DX58
Baseline Cognitive Function of Patients with Relapsing Remitting Multiple Sclerosis Is Associated with Therapeutic Response to Natalizumab

Thursday, May 31, 2018
Exhibit Hall A (Nashville Music City Center)
Daniel Golan, MD , Rapparport Faculty of Medicine, Technion-Israel Institute of Technology, Haifa, Israel
Mark Gudesblatt, MD , South Shore Neurologic Associates, Patchogue, NY
Karl Wisseman, N/A , South Shore Neurologic Associates, Patchogue, NY
Myassar Zarif, MD , South Shore Neurologic Associates, Patchogue, NY
Barbara Bumstead, MS, ANCP, MSCN , South Shore Neurologic Associates, Patchogue, NY
Lori Fafard, RN, BSN, CNRN, MSCN, CCRP , South Shore Neurologic Associates, Patchogue, NY
Cynthia Sullivan, PhD , Nursing, State University of New York @ Stony Brook, Stony Brook, NY
Jeffrey Wilken, PhD , Washington Neuropsychology Research Group, Washington, DC
Jared Srinivasan, N/A , South Shore Neurologic Associates, Patchogue, NY
Karen Blitz, DO , South Shore Neurologic Associates, Patchogue, NY
Marijean Buhse, PhD, NP, RN, MSCN , Stony Brook University, Stony Brook, NY
Glen Doniger, PhD , NeuroTrax Corporation, Modiin, Israel



Background:

Cognitive function of patients with multiple sclerosis (PwMS) has been correlated with brain atrophy and neurodegeneration. We hypothesized that PwMS with better cognitive function and lower EDSS before treatment with natalizumab, would respond more, in accordance with the 'window of opportunity' paradigm.

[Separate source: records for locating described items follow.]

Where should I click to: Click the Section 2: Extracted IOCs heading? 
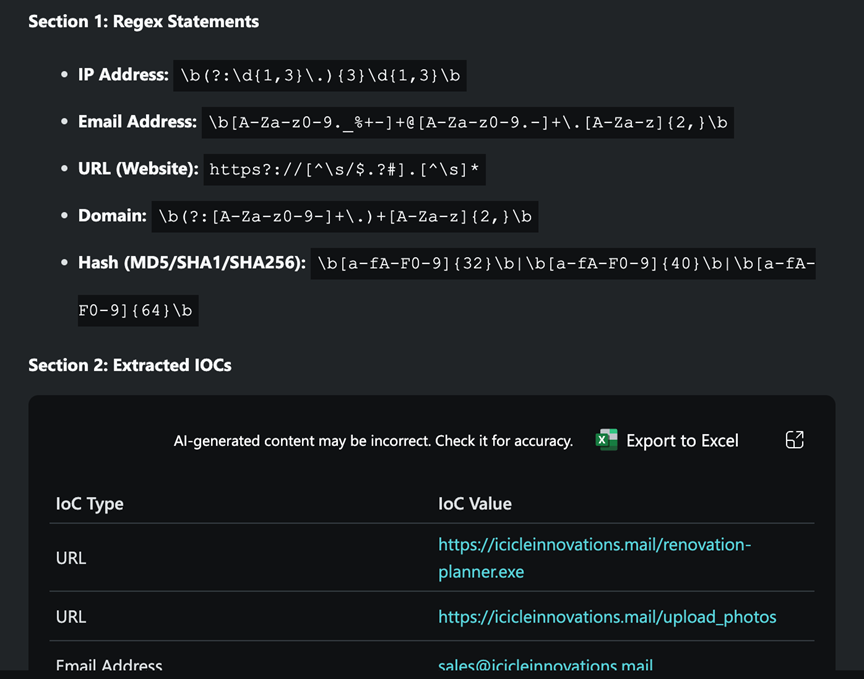point(130,365)
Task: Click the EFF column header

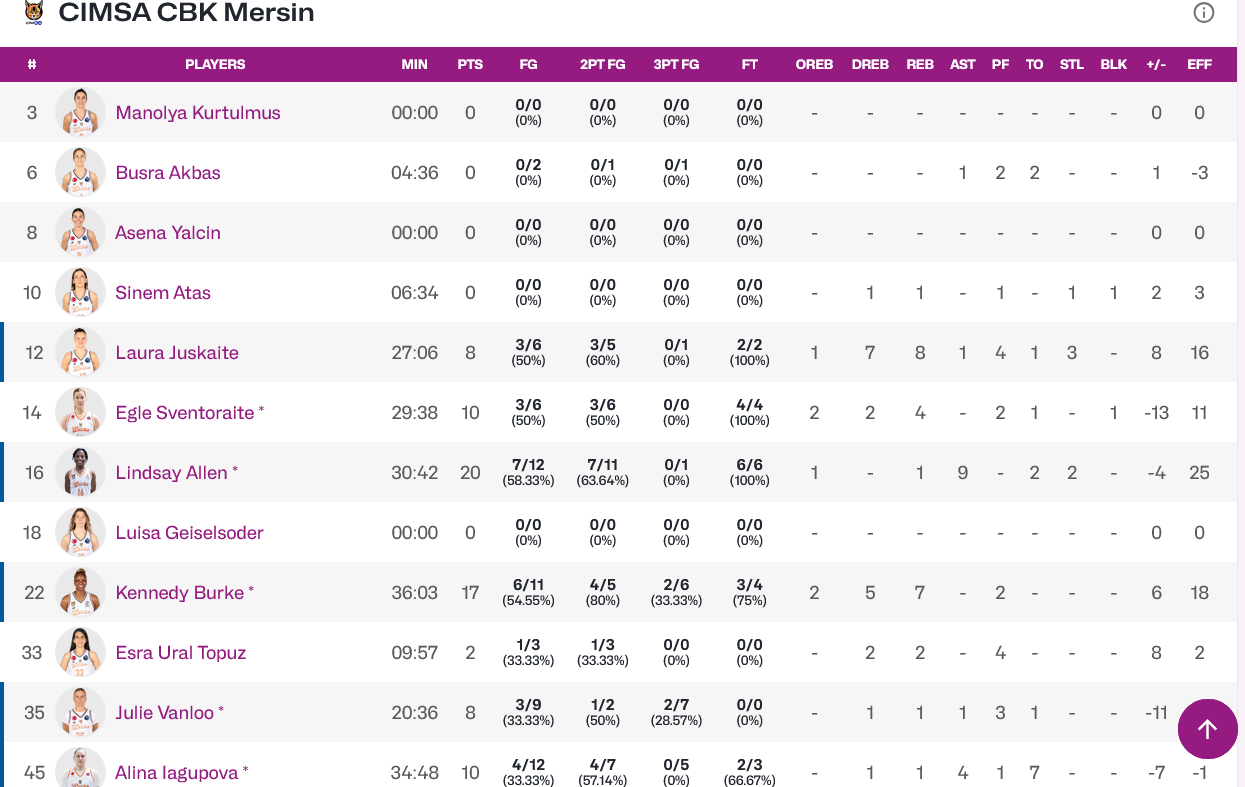Action: pos(1199,64)
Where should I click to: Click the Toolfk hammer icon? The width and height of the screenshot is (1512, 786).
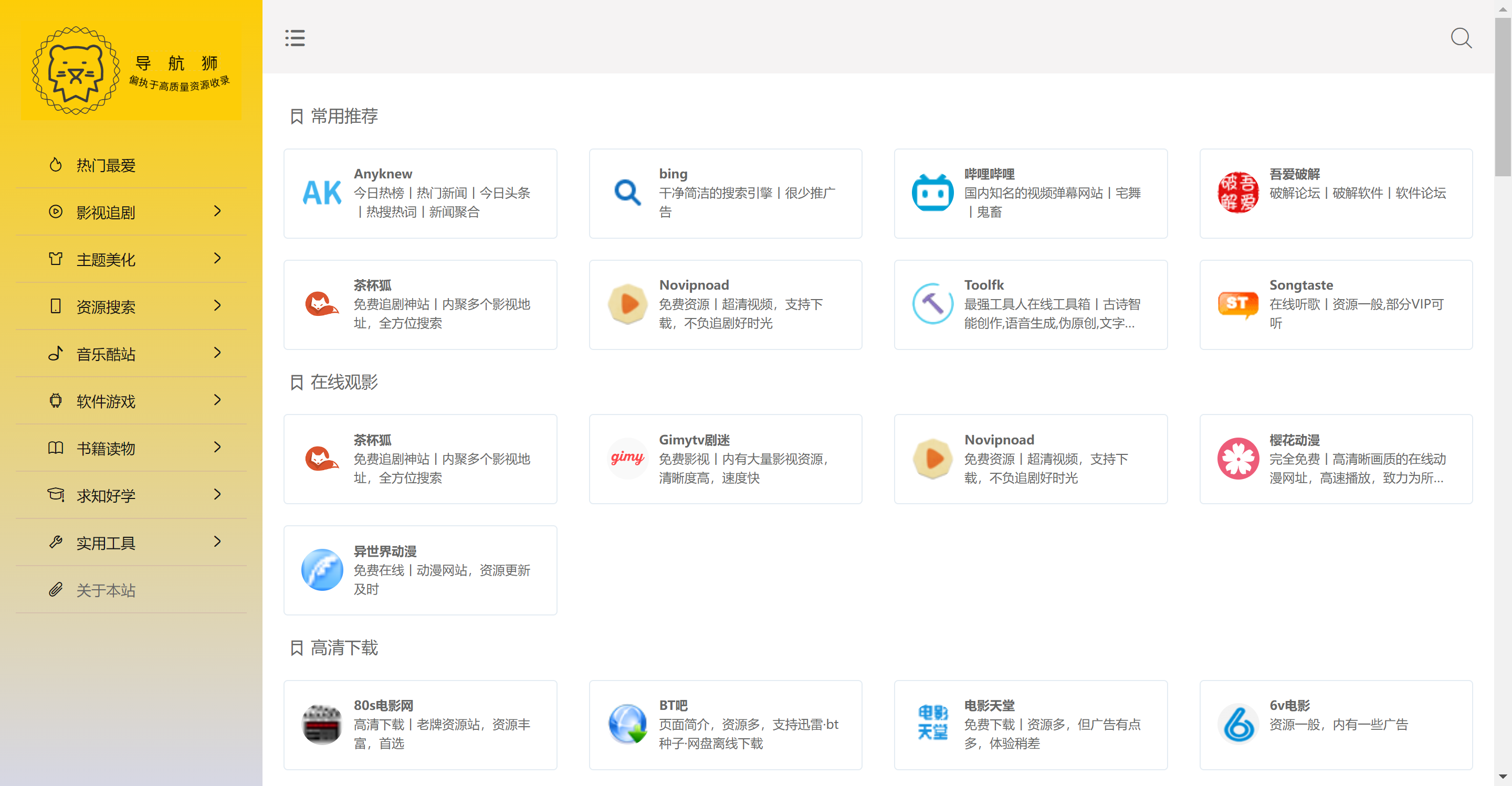click(x=932, y=304)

Objectives: To explore whether the therapeutic response to natalizumab is modified by the baseline cognitive function or level of disability (EDSS). 

Methods:

76 relapsing-remitting PwMS completed a standardized validated computerized cognitive assessment battery (NeuroTrax) with analysis of age-and education-adjusted individual cognitive domain scores and a global cognitive (average) summary score (GCS). Cognitive scores and EDSS were evaluated twice: at baseline and after a time interval of 9-27 months of treatment with natalizumab. Repeated measures ANOVA was used to estimate the effects of baseline EDSS and GCS on the changes in EDSS and GCS after treatment, while controlling for the inter-evaluation time.

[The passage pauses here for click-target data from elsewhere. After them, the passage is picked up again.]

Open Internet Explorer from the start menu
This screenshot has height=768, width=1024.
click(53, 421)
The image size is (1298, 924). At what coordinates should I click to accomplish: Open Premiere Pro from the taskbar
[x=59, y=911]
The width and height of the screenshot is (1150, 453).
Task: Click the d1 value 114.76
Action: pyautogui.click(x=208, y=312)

Results: 76 PwMS were evaluated [female: 54 (71%); EDSS 3.5±2; education: 14.8±2.7 years; time between evaluations:16.8±4.6 months]. A significant interaction was found between baseline global cognitive score and change in EDSS after natalizumab infusions [F(1,71)=4.6, P=0.035]. EDSS and GCS changes after natalizumab were not significantly modified by baseline EDSS. Contrary to our hypothesis, patients with low baseline cognitive scores (GCS of at least 1SD below age- and education-adjusted average) showed greater improvement in EDSS after treatment compared with patients with better cognitive function at baseline. GCS scores were also improved after natalizumab [F(1,71)=6.3, P=0.02]. An improvement of at least 0.5SD in GCS was noted in 17% of the patients. 

Conclusions:

Cognitive function in PwMS may improve after treatment with natalizumab. Cognitive dysfunction in PwMS may not necessarily imply irreversible brain damage, but may be also due to ongoing inflammation that is amenable to treatment. The window of opportunity for treatment should not be defined by baseline EDSS.